By Martin Graham
Glasgow City Council has announced a £1.5m fund to help private homeowners to carry out essential repair work.
The fund, along with the new powers granted to local authorities as part of the Housing (Scotland) Act 2006, means that the council can enforce work to be carried out to resolve the issue, especially prevalent in tenements, where a minority of owners are unwilling to pay their share of essential repairs.
The money will be allocated from the Council’s Private Sector Housing pot and will be set aside into a fund that can be used to cover the costs of moderate repair work carried out under statutory notice.
Work paid from the fund will be replenished as accounts and fees are repaid to the council, with the local authority charging a fee of 15% to cover its technical and administrative costs.
A lack of participation by some homeowners often means that problems such as rain penetration is not dealt with, dampness not treated and this lack of timely remedial action leads to a much more serious and expensive repair, and misery for those owners willing, but unable, to get consensus to address the problem.
Until now, the council was unable to assist owners or property mangers in carrying out this work because it did not have the necessary resources to cope the scale of the problem and the housing services lacked the appropriate power to enforce the work by all owners.
As reported in the Local News previously, lack of repairs to properties can lead to buildings becoming dangerous, like the property on Cathcart Road in Mount Florida which was in such poor repair that masonry was falling on to the pavement below.

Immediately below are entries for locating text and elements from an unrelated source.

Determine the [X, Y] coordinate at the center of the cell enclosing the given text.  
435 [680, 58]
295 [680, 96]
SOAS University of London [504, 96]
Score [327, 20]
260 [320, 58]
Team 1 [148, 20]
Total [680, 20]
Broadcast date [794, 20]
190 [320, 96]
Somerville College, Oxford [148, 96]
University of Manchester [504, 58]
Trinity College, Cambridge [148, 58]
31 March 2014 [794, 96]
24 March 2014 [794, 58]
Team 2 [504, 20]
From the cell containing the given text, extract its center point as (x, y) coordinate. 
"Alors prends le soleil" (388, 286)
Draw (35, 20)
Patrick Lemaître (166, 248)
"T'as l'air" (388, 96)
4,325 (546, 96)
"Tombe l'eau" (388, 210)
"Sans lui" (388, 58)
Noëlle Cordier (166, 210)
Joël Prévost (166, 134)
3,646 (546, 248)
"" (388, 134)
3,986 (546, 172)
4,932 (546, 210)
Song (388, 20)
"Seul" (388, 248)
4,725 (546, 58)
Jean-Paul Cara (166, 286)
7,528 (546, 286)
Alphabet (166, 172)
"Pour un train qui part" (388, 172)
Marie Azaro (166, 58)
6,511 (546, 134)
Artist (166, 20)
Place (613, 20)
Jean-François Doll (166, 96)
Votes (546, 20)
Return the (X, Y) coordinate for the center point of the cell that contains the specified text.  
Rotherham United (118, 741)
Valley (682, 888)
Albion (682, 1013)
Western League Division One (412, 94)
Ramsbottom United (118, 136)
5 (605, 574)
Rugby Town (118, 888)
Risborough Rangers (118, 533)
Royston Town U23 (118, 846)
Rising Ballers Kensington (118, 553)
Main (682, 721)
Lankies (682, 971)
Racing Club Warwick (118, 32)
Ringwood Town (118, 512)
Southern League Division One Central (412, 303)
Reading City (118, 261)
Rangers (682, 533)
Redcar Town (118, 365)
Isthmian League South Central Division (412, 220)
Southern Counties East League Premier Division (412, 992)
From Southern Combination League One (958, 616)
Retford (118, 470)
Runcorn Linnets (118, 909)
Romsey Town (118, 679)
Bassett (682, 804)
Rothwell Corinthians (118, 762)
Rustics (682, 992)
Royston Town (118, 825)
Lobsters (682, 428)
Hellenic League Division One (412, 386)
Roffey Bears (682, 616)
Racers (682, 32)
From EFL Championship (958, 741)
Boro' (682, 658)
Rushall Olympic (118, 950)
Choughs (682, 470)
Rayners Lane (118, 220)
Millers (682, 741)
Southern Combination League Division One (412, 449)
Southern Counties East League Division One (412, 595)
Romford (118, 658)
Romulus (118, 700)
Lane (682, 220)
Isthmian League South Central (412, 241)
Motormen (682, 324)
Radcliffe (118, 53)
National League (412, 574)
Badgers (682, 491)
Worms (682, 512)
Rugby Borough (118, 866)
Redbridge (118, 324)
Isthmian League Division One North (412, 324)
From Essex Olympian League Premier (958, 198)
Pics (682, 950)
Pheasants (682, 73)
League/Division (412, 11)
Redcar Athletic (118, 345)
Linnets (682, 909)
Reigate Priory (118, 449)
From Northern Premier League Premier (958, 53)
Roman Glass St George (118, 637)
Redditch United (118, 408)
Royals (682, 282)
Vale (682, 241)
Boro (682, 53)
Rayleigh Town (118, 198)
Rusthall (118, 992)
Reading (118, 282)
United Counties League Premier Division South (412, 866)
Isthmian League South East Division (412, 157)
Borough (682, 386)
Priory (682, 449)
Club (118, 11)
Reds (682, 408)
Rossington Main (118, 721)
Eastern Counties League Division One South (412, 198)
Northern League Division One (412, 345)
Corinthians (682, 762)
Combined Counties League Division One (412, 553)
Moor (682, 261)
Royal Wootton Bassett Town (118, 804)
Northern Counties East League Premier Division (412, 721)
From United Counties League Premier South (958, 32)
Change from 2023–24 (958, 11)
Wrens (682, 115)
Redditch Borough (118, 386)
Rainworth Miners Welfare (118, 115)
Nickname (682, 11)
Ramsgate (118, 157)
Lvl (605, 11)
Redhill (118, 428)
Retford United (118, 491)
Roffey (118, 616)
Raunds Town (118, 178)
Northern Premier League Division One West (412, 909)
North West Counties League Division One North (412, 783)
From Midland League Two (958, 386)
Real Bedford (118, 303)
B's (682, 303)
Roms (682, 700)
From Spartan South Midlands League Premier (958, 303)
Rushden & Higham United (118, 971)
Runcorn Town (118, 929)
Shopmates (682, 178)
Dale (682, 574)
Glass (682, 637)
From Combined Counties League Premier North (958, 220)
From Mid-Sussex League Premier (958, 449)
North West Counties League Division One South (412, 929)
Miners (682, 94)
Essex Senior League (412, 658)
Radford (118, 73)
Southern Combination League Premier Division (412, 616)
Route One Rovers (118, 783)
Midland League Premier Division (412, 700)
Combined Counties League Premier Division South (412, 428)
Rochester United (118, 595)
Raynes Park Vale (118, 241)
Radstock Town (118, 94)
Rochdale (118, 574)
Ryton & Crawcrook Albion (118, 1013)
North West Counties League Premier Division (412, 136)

Councillor Elaine McDougall, Executive Member for Housing, said: ‘We regularly receive calls from frustrated home owners, across the city, in tenemental properties, who cannot gain agreement from all owners to pay for minor but essential repair work to their properties.
‘Up until now, we have been unable to assist all of these owners or property managers but this new power allows us to enforce the work to be carried out and recover the full cost from all the owners.
‘This scheme will help to improve the quality of the city’s older housing stock, preserving it for future generations, and I would hope that if proved successful, this self-sustaining fund can be expanded in the future.’
This is a step towards the model for property management common in Edinburgh, where there are no factors for tenement closes, rather the council acts as property manager and issues statutory notices for essential repairs to each homeowner.